20 stochastic replicates
Figure 3: Twenty independent replicates run in parallel via jax.vmap. All twenty replicates use identical parameters but different random seeds. Thin colored lines show individual replicates; the black line shows the ensemble mean. Left — Mean fitness: Note the substantial spread across replicates. Some populations experience more severe fitness decline than others, purely due to stochastic effects. The variance across replicates is not experimental error — it is intrinsic to the biological process. Center — Fitness variance: The fuel for selection also varies across replicates. Populations that by chance accumulate more mutations may have higher variance (more material for selection) but also lower mean fitness. Right — Population size: Demographic consequences of the stochastic fitness trajectories. Some replicates may approach carrying capacity while others decline.

This stochastic variability is precisely why Bayesian inference is needed in notebooks 02–06. If the simulator were deterministic, we could find parameters that exactly reproduce an observed dataset. But because the same parameters produce a range of outcomes, we must ask: "What distribution of parameters is consistent with the observed data, given the intrinsic noise of the process?" This is the question that Approximate Bayesian Computation (notebook 02), Bayesian Synthetic Likelihood (notebook 03), and Simulation-Based Inference (notebooks 04b, 04c) are designed to answer.

What We Learn

Summary: Simulation Confirms Theory

The simulator computationally confirms the three dynamical regimes predicted by Basener & Sanford's extended theorem. The three regimes map directly to the critical condition Var(m) vs. μ |Eg[s]| b̄:

  1. Selection dominates when Var(m) exceeds the mutational drag — Fisher's implicit assumption, but not guaranteed by biology.
  2. Approximate balance at the phase transition — the population's fate is sensitive to stochastic fluctuations.
  3. Mutational meltdown when mutational drag exceeds Var(m) — what empirical DFE data suggests may be the more common regime.
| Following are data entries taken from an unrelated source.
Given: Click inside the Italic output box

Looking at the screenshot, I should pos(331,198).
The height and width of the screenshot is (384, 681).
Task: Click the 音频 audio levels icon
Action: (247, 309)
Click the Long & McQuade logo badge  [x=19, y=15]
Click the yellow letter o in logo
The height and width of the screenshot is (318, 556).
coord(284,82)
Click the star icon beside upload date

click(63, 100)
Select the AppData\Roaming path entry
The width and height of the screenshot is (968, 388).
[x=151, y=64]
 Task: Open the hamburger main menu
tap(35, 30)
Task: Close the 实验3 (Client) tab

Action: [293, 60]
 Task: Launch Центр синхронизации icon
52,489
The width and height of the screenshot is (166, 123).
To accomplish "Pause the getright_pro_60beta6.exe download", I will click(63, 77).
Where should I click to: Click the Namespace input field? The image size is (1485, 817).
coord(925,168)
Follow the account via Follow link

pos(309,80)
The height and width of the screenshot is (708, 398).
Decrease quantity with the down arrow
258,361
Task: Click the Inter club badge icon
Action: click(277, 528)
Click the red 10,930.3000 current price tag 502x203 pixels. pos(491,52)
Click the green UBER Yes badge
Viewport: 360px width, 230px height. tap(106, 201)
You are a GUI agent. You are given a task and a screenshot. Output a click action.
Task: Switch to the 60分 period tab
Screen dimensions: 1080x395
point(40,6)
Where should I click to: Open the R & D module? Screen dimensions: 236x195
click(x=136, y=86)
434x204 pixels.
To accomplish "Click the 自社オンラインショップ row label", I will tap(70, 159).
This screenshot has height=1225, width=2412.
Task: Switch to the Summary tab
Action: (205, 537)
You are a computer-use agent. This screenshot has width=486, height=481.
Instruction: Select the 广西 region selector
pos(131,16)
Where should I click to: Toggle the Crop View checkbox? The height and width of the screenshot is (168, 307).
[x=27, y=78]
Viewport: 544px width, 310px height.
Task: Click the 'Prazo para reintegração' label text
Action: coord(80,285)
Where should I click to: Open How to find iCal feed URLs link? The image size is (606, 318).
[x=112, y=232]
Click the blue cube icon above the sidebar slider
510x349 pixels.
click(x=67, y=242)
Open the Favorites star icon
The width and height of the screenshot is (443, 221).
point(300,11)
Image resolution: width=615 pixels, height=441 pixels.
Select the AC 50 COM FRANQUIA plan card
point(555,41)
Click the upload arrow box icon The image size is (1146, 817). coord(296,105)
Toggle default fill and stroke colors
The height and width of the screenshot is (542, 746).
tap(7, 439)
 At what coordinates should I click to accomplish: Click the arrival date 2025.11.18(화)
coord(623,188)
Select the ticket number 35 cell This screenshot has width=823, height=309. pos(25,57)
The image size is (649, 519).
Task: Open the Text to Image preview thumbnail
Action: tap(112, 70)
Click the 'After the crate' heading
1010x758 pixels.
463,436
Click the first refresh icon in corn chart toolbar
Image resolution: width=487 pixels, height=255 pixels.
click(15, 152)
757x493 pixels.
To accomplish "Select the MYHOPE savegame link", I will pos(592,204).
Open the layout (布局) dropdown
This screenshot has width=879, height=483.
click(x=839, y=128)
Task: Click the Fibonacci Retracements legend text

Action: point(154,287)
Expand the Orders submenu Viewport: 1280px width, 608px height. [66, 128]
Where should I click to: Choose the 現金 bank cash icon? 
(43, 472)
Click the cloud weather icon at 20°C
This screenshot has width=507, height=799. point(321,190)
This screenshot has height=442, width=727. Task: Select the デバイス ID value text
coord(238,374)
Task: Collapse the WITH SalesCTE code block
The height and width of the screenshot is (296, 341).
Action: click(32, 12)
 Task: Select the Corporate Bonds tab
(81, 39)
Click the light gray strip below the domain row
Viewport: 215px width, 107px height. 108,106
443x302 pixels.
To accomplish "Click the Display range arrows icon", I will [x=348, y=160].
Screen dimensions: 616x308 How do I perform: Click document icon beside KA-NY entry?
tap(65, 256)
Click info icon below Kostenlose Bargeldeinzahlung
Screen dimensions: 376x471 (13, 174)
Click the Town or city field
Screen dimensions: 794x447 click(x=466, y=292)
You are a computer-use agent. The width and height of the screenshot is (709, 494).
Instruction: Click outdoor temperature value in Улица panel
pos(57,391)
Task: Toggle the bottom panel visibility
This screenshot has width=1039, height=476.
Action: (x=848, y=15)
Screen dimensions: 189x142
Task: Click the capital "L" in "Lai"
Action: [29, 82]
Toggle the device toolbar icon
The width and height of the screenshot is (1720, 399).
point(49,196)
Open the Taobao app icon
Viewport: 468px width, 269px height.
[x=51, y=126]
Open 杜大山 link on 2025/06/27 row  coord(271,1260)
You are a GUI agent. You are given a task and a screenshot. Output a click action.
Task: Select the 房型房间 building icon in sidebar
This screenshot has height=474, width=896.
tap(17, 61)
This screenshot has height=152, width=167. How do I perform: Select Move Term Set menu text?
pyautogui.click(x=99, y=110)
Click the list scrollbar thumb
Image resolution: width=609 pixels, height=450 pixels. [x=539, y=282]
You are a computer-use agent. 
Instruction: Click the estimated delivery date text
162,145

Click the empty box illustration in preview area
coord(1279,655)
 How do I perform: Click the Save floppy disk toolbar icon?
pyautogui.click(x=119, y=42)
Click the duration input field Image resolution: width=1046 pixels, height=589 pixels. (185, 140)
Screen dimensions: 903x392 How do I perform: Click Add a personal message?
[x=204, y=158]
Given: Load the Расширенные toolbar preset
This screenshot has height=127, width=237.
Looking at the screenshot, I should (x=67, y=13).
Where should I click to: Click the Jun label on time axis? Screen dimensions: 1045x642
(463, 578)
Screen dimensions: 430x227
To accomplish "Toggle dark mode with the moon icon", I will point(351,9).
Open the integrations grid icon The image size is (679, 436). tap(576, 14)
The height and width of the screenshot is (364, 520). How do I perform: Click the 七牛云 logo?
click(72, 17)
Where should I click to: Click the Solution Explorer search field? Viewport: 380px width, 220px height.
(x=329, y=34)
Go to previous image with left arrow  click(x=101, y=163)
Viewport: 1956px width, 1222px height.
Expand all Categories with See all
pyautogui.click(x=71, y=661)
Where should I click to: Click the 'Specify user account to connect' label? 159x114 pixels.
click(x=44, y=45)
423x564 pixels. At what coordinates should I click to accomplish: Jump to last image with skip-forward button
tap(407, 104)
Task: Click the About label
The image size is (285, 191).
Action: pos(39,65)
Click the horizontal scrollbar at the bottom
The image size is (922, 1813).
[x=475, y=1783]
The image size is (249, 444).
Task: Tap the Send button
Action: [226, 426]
The simulator adds two critical capabilities beyond the analytical theorem: finite population effects (drift, Muller's ratchet, demographic stochasticity) and long-term trajectory dynamics (not just instantaneous rates of change). The stochastic variability across replicates motivates the Bayesian inference methods developed in notebooks 02–06, which tackle the inverse problem: given observed population trajectories, what can we infer about the underlying mutation rate, DFE shape, and other biological parameters?